Saved entries ▸
• • • • • • •

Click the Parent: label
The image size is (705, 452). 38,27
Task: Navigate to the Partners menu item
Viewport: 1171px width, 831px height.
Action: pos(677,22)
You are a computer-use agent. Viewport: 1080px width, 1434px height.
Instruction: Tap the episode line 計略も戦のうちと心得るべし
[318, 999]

• • • • • • •

WHAT YOU WILL DO ▸
The answer is the line with "Viewport: 1171px width, 831px height." plus every line after it, printed exactly as they appear above.

SOLUTION BELOW ▸
Viewport: 1171px width, 831px height.
Action: pos(677,22)
You are a computer-use agent. Viewport: 1080px width, 1434px height.
Instruction: Tap the episode line 計略も戦のうちと心得るべし
[318, 999]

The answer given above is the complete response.